Yeah I mean look I think – Zachary that’s for the question. I think if you’re going to be slow and corporate you probably shouldn’t be on social media. That’s my two cents not you, but the companies that are thinking in those ways, because that’s not how social media behaves, right. I mean we all know what our feeds look like. We all know how quickly your feeds go by.

So you know, our social media team, terrific team, led by a woman named Cindi Williams, who is fabulous, works with a group called VaynerMedia and we are kind of always on, which doesn’t mean that we are tweeting at people 24 hours a day, that I think can be a little bit inconsiderate but it depends on what you have to tweet about of course. But we are listening all the time, and we’re responsive.

And we all remember, and I’m sure Zach you do to you know that moment in Super Bowl, what a couple of three years ago where there was a temporary blackout and Oreo was smart enough at that moment to send out a tweet. And I know the people there, you know, they had a war room set up or a football room set up, and they were prepared to be spontaneous. If they had had to send their tweet during the whatever it was, the six minutes of the blackout back to headquarters for somebody to approve it, for somebody to do due governance on, you know, you sort of create the right running roles. You have the right team, and you let them do a great job and that’s what we’ve tried to do. It’s a great question, and I think a lot of companies probably do wrestle with.

Michael Krigsman:

Now going back to this storytelling, you think a lot about stories. What are the components of a good story? Maybe you can teach us from your experience.

Linda Boff:

Yeah, so I think most good stories have emotion of some kind. It could be happy emotion, it could be wistful, it could be droll. But I think you know you want to sort of route for somebody in a story. So you know, the Owen ads that we were talking about a few minutes ago. You know, Owen is this lovely kind of quirky developer. He’s a nerd, right. He’s got like his nerd glasses. You know he is sitting there trying to tell his parents that he’s got a great job, and his parents are like every parent; they have no idea what he does for a living.

And you know, even though it’s short, I mean it’s 30 seconds. Still within their you have a protagonist, you have IGS an antagonist in the parents, and you’ve got this arc of humor. And I think you know what we look for in storytelling is an emotional hunk, we look for a little bit, and again you can do this very quickly of tension or conflict. And again, tension or conflict doesn’t mean anger. It just means tension where you’re kind of rooting for an outcome of some sort.
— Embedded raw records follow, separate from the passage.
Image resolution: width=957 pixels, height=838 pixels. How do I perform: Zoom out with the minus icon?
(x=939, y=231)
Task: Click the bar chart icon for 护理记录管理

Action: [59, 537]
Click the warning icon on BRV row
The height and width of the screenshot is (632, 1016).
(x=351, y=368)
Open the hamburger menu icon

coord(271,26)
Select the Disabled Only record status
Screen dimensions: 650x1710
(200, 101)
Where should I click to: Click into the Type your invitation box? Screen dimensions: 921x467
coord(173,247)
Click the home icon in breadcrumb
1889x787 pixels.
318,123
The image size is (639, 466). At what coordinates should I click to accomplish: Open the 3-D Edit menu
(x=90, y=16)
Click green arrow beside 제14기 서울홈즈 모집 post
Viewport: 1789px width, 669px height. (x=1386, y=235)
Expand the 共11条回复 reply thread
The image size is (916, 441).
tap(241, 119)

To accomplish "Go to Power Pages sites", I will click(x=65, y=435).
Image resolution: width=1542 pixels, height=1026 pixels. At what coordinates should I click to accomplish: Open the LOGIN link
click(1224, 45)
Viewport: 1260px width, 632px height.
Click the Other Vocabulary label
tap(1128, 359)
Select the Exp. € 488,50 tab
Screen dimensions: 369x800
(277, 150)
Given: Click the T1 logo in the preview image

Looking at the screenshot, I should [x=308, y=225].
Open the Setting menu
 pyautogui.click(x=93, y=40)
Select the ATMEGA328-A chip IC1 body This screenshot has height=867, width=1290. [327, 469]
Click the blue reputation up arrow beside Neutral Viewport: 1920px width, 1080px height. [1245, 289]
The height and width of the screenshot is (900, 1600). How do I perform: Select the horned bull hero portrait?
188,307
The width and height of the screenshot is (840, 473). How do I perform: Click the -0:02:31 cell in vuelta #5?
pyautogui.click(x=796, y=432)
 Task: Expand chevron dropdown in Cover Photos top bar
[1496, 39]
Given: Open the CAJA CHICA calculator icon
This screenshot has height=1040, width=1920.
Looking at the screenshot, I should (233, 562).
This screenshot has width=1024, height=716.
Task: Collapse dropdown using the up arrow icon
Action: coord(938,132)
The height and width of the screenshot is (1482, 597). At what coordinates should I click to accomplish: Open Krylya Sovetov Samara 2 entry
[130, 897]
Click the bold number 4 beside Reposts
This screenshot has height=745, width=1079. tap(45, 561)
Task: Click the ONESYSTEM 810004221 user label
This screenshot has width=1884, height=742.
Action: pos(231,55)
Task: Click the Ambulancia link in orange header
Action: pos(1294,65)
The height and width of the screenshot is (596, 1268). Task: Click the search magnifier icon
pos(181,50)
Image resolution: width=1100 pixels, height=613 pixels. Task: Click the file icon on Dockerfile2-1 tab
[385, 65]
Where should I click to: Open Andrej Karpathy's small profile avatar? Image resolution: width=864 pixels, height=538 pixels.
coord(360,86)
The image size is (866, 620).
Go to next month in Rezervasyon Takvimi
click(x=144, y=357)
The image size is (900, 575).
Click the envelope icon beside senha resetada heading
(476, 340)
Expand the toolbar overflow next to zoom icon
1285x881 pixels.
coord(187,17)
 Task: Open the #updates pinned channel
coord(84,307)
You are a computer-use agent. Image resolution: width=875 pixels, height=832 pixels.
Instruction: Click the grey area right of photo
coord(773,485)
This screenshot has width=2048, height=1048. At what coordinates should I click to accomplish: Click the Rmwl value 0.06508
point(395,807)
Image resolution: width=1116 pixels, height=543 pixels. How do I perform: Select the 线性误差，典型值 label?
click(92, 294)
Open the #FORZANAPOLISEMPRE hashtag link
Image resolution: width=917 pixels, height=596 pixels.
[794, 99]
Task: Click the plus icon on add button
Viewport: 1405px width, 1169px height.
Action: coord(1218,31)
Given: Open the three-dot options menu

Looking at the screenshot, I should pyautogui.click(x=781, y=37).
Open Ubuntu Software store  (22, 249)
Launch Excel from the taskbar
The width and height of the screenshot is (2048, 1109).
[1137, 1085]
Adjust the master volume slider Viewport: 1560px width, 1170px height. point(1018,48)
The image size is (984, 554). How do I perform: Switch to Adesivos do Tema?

You know, there’s that famous six word Hemingway story, let’s see, baby shoes, for sale never worn. I think that’s the six words, right, let’s go with it, baby shoes, for sale never worn. I mean that’s kind of a perfect story right, because you are sitting there saying wait a minute, what happened, you know, all that sort of stuff. So I say that and if I mixed up the words a little bit, because in six words you can tell a story, and in six seconds. You can tell a story.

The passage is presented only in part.